The consecration of the Temple moved the Parish from adolescence into adulthood. The years of anticipation of what could be, the planning, the fund-raising and watching the buildings take form was as exercise in looking inward with “growth” being most palpably measured by the physical structures created. Over the last years of the twentieth century, St. John’s accepted the more difficult challenge of being a wellspring of the Orthodox Faith and a beacon for those new members drawn to her bosom.
During the decade of the 90’s, St. John’s was blessed by the presence of His Grace, Bishop Boris (Geeza). Upon his retirement in 1988 as Bishop of the Diocese of the Midwest, he relocated to his home in the North County. A warm and engaging man, he became affectionately known as the “Patriarch of Poway”. The generosity of his counsel and financial support has left an indelible mark on the hearts and minds of all who knew and loved him. His dream was to see the erection of the Iconostas.
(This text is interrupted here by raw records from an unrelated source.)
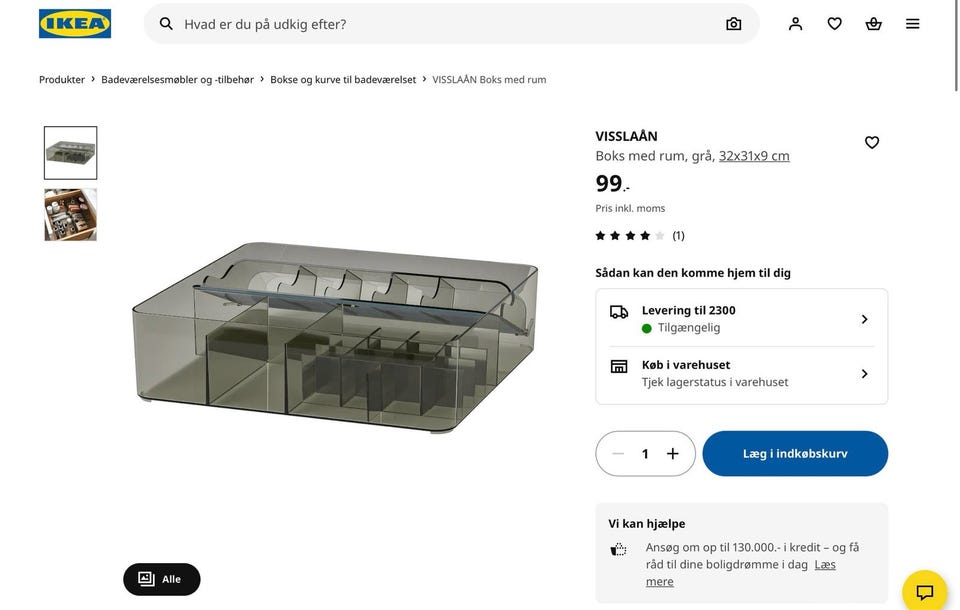Open the user profile icon

795,24
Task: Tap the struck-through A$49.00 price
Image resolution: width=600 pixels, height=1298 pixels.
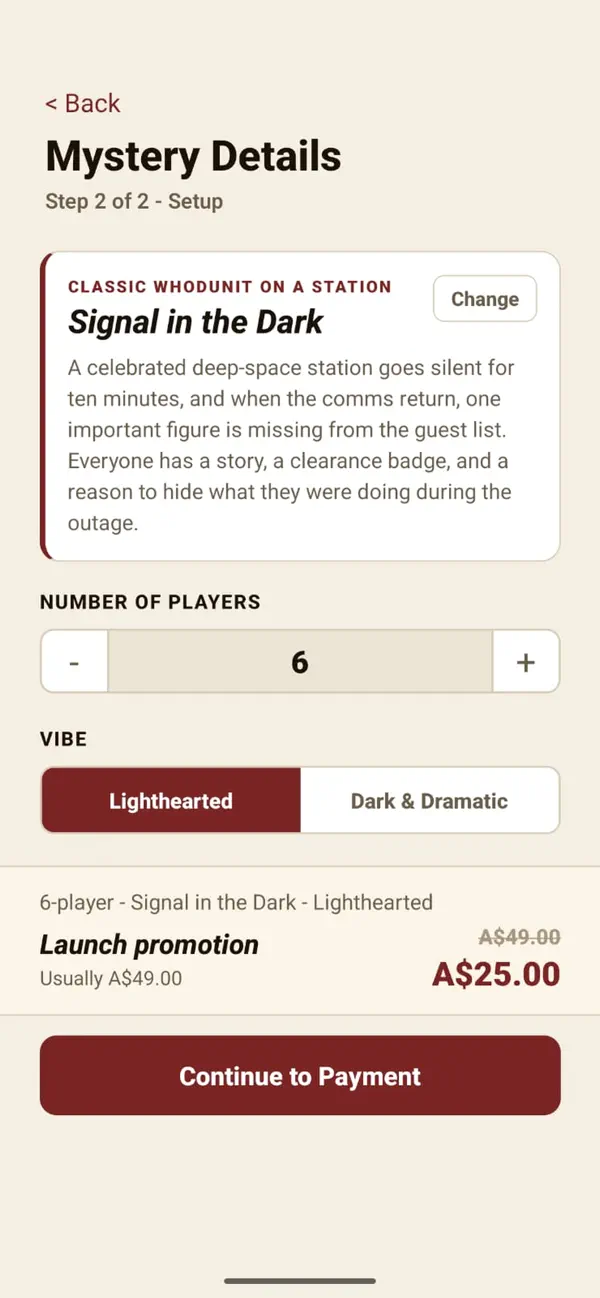Action: 519,937
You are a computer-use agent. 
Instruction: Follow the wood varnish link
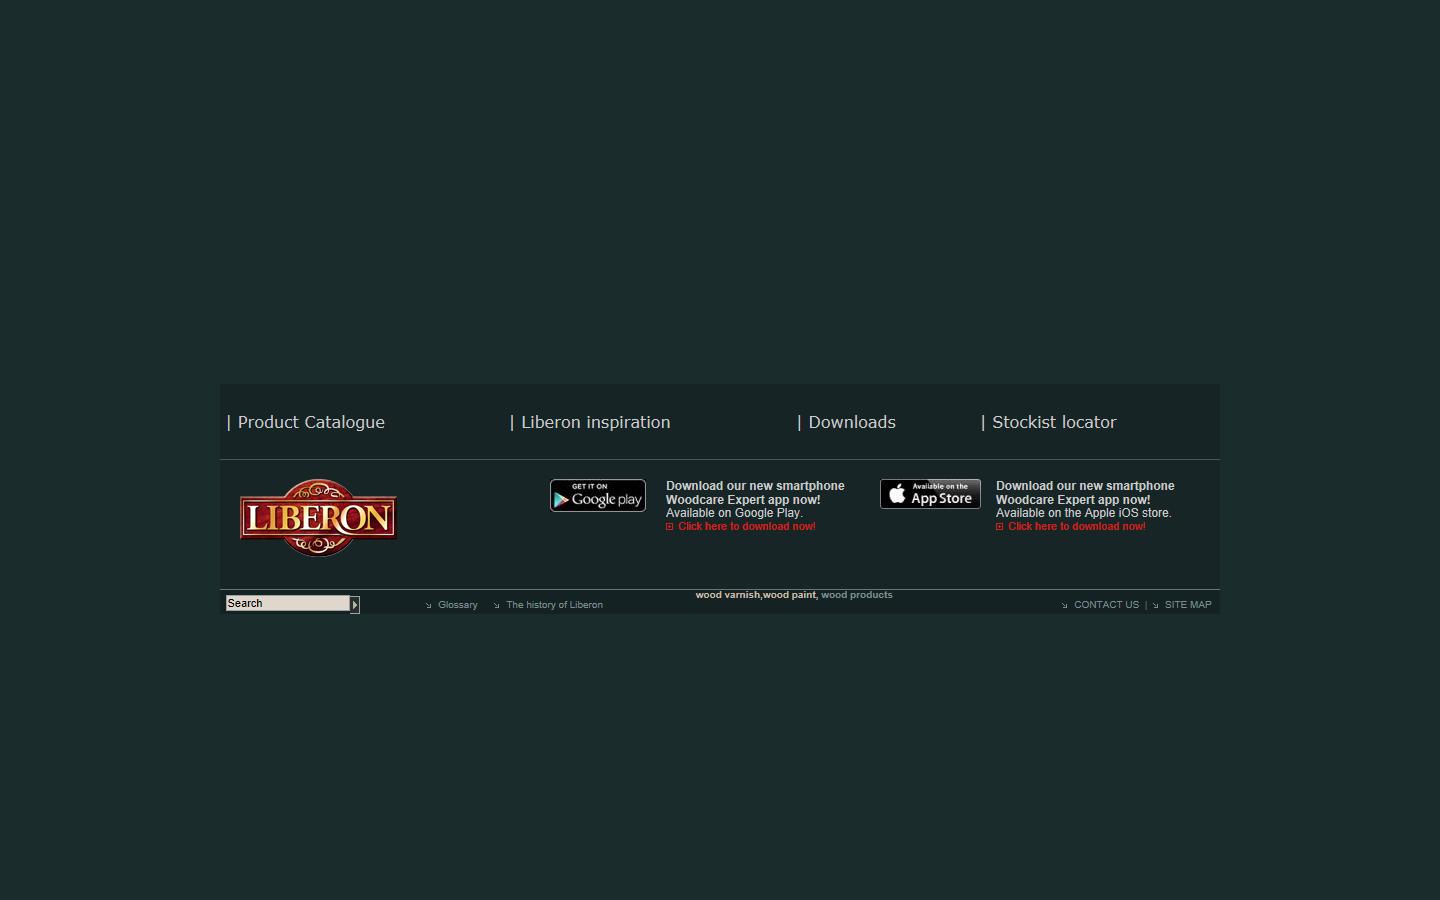click(x=727, y=595)

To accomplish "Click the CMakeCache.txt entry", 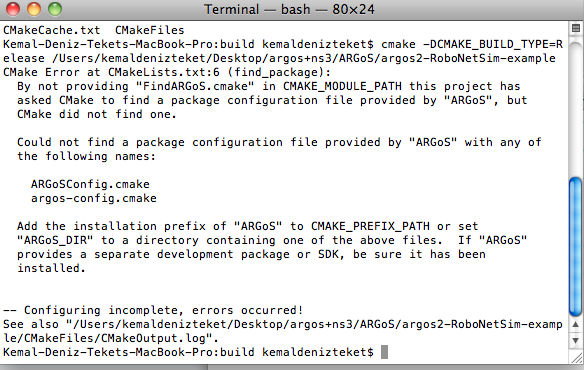I will (x=52, y=30).
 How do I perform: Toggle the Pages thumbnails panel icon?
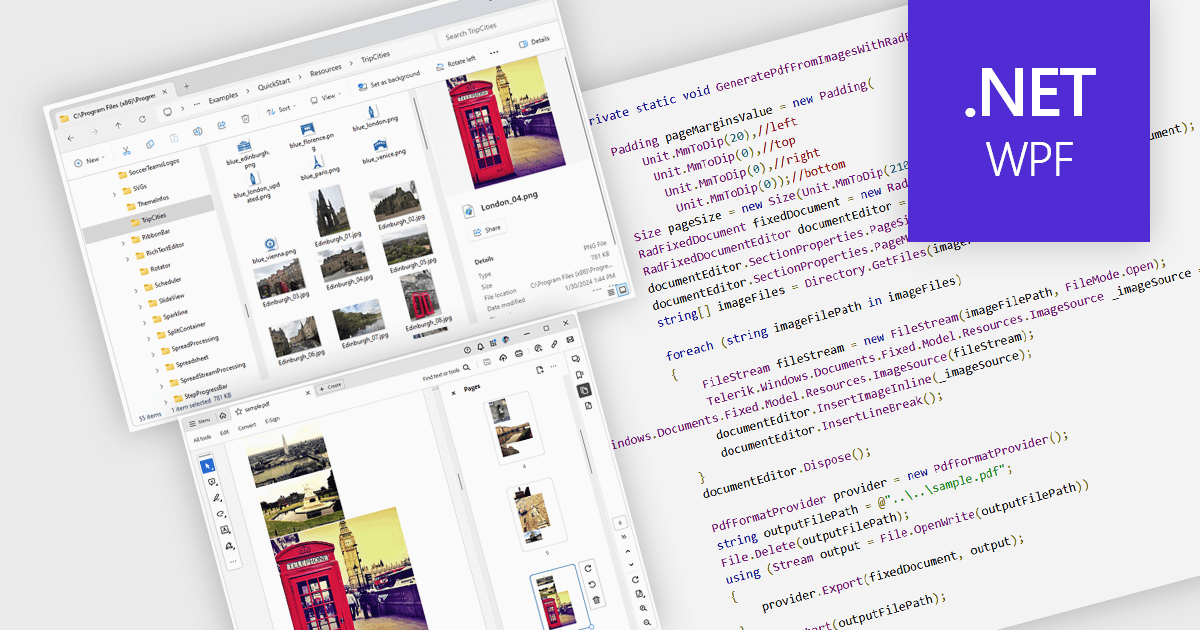point(582,389)
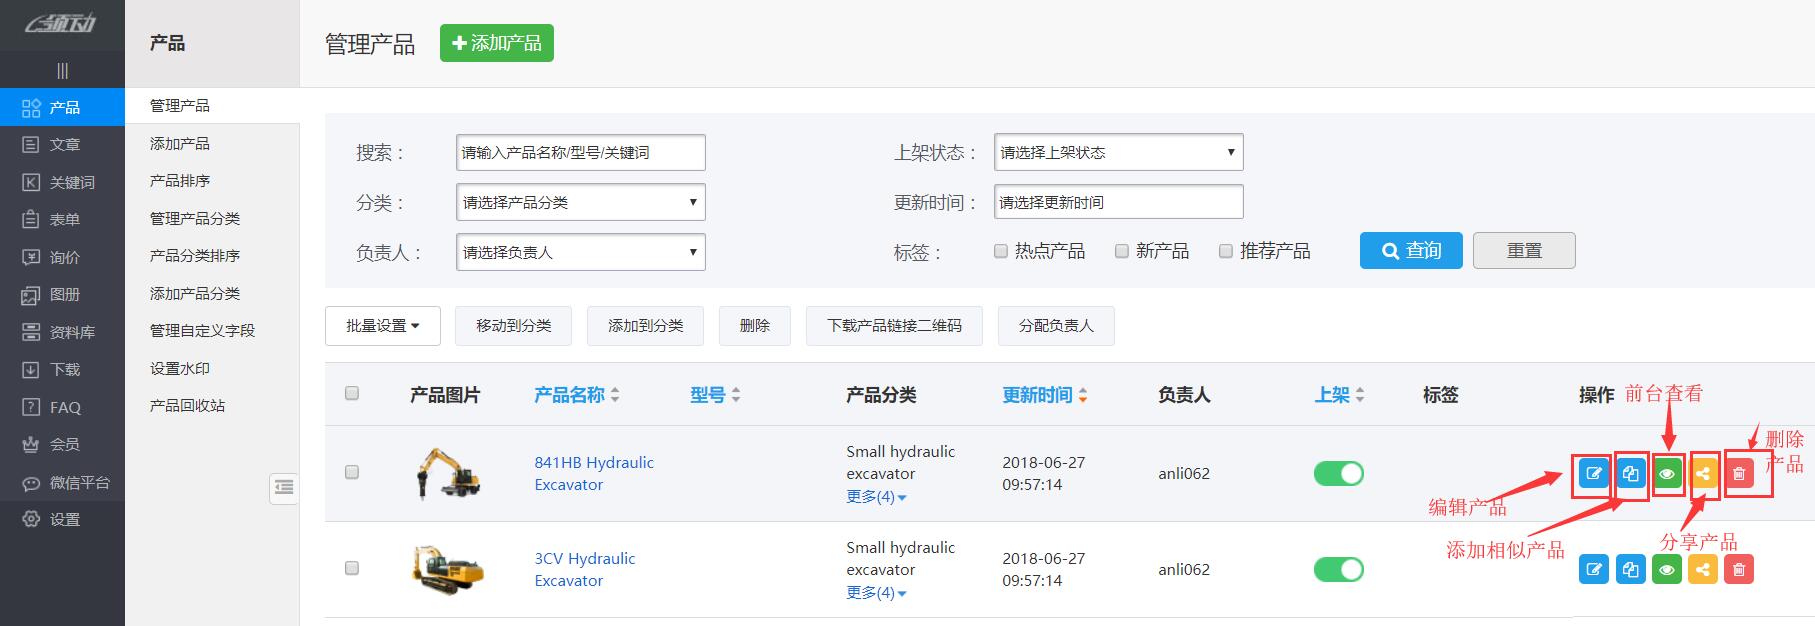Click edit icon for 841HB Hydraulic Excavator
Viewport: 1815px width, 626px height.
coord(1594,474)
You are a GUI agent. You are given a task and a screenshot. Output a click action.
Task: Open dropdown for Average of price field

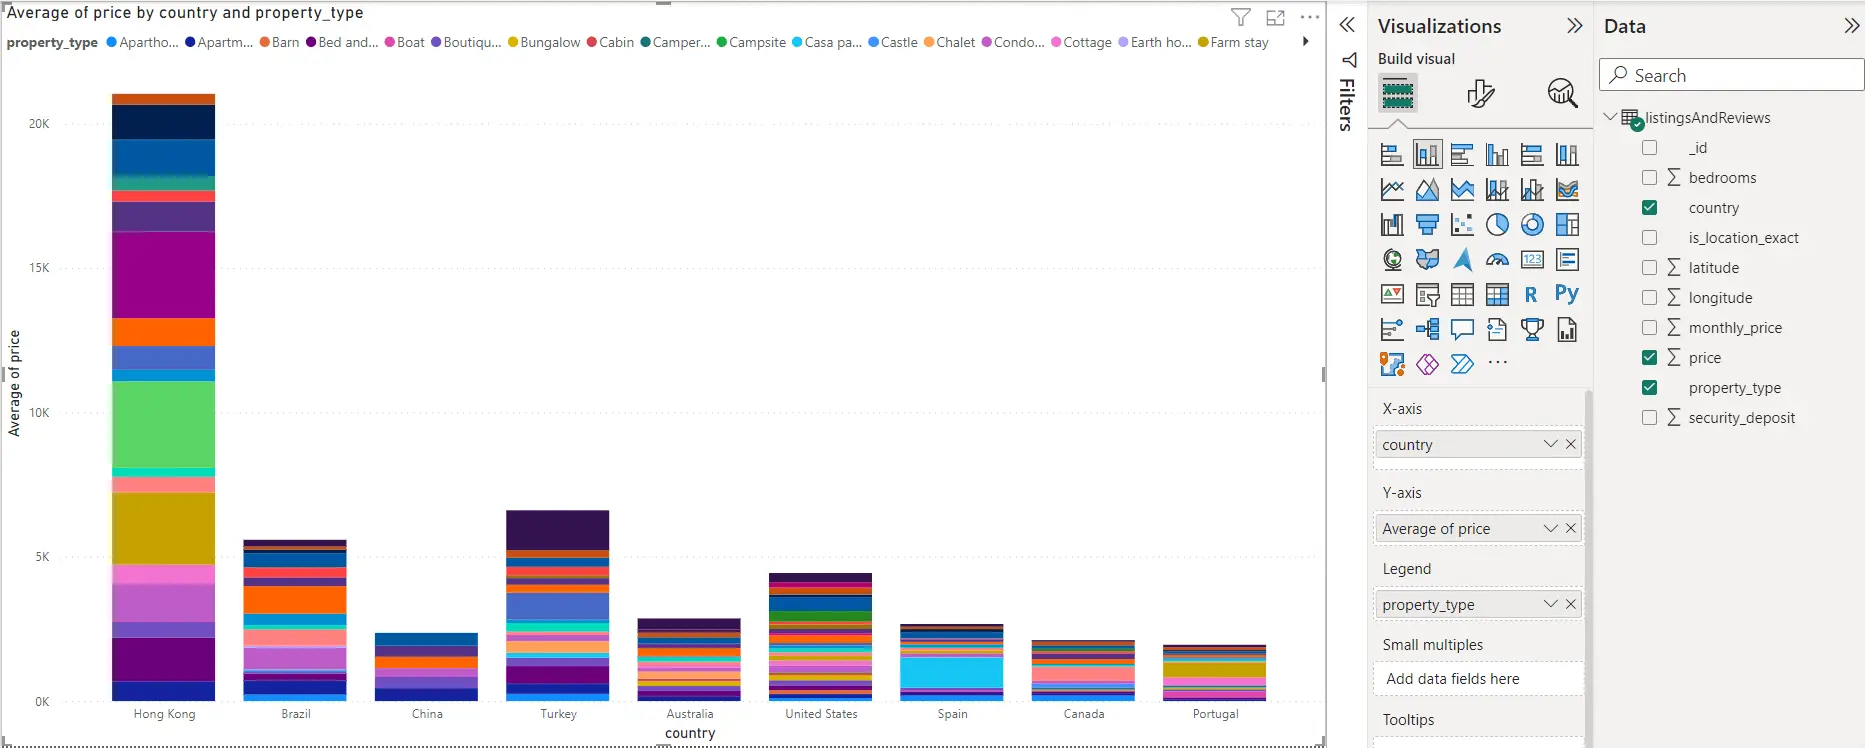pyautogui.click(x=1550, y=528)
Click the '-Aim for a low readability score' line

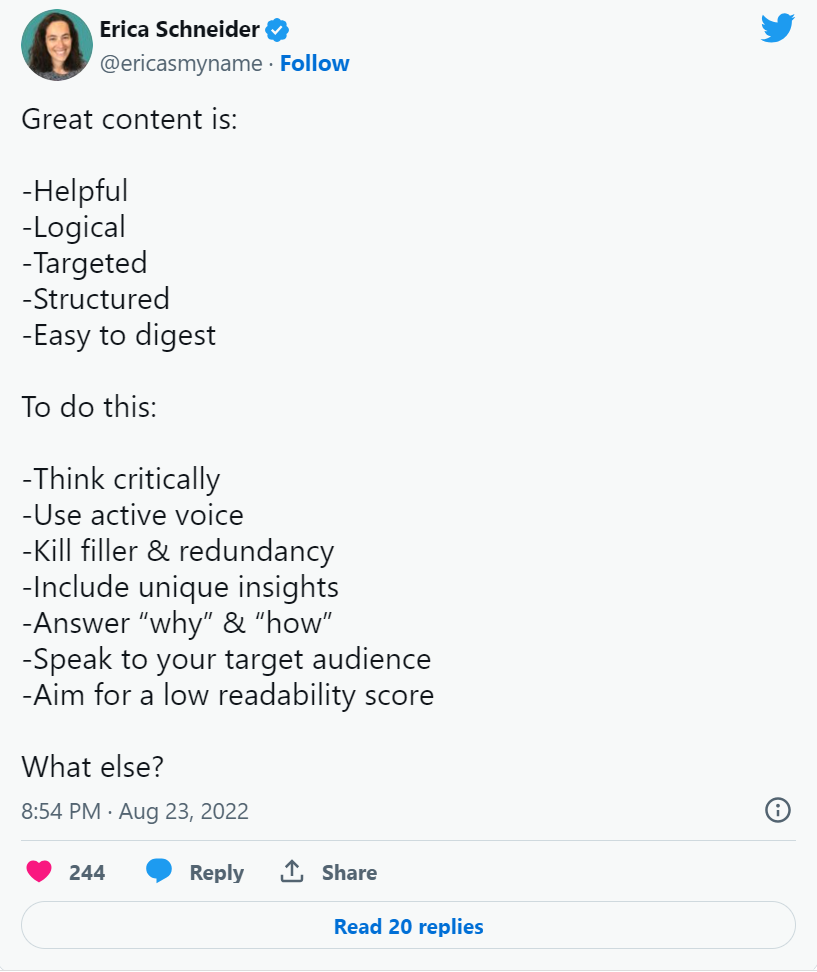227,695
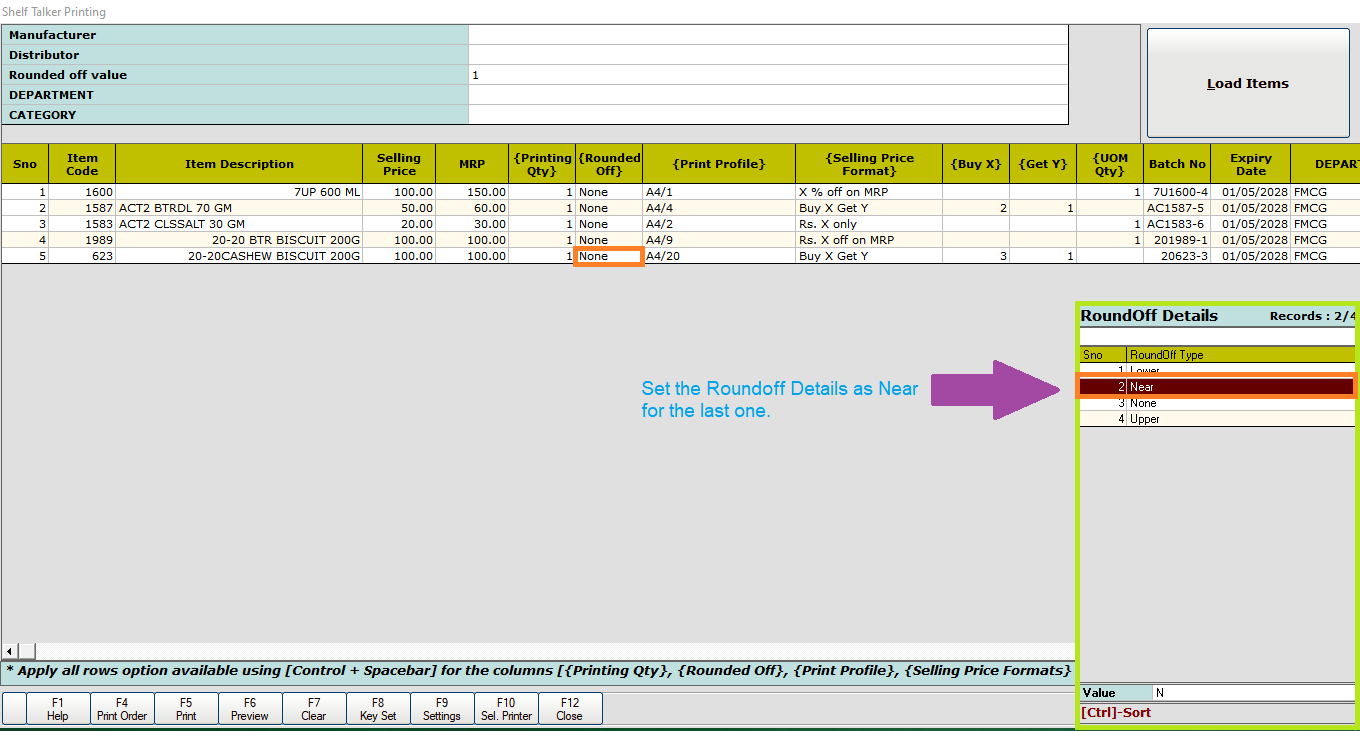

He fell asleep in the Lord on December 30, 2000. The central portion of the Iconostas had just been erected.
Remembrance is one of the cornerstones of Orthodox theology. The Lord
commanded “do this in remembrance of me” as he broke bread and distributed wine to the apostles as the antitypes of His Body and His Blood. At each Divine Liturgy we assemble to form the Church and “remember” the Lord’s sacrifice not only as historical fact but also as present reality. It is a mystery how past and present can be united within the memory of the Church as an eternal now.
On May 31st 2020 our long-term beloved pastor Archpriest Alexander Federoff entered into a well deserved retirement.
His Eminence Archbishop Benjamin assigned Archpriest K. Michael Anderson as Rector and pastor. Together we look forward to continuing and deepening our ministry as the presence of the Orthodox Christian Church in the North San Diego County area.